Prof. Dong-Kyu Lee
Department of Oceanography
Pusan National University, Busan, Korea
Email: dglee@pnu.edu
Research Interests: Mesoscale eddies. Air-sea interaction in eddies. El Niño.
The formation of core convergent eddy by wrapping low density water around the warm eddy.
Abstract
The wrapping low-density water (LDW) generates a geostrophic flow opposite to the clockwise direction of the warm eddy and effectively decelerates it. The geostrophic flow weakens along the periphery of the eddy as the LDW gradually mixes horizontally with surrounding water, resulting in an accelerated current around the warm eddy.
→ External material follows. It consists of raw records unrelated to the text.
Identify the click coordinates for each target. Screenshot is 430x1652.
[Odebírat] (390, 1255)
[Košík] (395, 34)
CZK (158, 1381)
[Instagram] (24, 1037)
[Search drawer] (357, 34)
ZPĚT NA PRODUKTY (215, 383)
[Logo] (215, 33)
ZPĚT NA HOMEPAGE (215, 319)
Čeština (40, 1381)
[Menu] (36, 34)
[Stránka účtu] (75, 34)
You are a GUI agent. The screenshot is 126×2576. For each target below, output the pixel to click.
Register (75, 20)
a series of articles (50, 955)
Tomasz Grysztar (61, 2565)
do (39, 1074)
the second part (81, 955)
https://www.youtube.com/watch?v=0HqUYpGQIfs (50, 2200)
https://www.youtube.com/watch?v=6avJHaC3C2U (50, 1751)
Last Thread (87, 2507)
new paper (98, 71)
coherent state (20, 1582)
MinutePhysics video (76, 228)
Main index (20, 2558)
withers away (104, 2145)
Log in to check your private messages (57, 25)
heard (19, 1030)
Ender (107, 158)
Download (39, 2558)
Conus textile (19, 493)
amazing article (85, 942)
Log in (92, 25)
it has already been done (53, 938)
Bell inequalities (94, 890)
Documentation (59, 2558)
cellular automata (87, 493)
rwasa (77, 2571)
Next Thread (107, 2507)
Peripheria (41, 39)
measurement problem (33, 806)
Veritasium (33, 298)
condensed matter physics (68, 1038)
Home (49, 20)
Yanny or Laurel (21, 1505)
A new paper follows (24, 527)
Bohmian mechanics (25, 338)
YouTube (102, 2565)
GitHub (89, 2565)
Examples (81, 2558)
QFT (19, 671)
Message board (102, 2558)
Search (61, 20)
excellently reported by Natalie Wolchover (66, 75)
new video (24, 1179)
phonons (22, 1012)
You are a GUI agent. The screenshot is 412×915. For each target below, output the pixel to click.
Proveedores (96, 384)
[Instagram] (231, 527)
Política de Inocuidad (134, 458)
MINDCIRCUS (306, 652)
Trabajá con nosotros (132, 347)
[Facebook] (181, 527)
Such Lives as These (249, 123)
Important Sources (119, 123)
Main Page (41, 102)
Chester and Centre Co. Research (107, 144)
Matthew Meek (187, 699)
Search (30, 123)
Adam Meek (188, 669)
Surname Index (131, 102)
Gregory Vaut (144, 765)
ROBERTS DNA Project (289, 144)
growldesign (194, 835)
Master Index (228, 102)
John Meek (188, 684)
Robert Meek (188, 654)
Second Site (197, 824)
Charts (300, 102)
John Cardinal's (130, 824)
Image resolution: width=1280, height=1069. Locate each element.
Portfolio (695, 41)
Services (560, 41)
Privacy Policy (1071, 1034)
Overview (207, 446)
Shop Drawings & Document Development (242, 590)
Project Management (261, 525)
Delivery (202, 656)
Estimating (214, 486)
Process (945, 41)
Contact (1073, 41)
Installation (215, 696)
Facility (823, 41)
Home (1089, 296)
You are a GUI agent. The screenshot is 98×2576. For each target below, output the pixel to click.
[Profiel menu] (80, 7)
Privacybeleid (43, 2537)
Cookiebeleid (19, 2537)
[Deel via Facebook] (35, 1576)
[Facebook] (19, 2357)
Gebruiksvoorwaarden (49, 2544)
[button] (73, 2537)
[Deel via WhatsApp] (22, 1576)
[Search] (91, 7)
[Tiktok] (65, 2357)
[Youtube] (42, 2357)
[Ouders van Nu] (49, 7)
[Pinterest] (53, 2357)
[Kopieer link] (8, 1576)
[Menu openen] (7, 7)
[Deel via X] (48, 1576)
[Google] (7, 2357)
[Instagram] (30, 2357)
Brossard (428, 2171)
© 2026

When the mixing rate of the entrained LDW on outer side of the eddy is more than that on inner side of eddy, the LDW moves toward the center of the eddy like a spiral due to the flow accelerated more on outer side than on inner side of LDW. Based on observations and reanalysis data from the numerical model, it is shown that the accelerated surface flow induces upwelling along the LDW. Upwelling along the periphery of the eddy makes the core convergent eddy, resulting in the long-lasting, surface-trapped and isolated eddy. In April in the southwestern Japan Sea, the warm current from the south merges with the anticyclone and encircles the clockwise-rotating anticyclone. A high Chl-a concentration area in the form of a ring forms around the eddy along the accelerated surface flow. The trapped drifters for more than three months were observed in the eddies of the Japan Sea formed by such a wrapping LDW.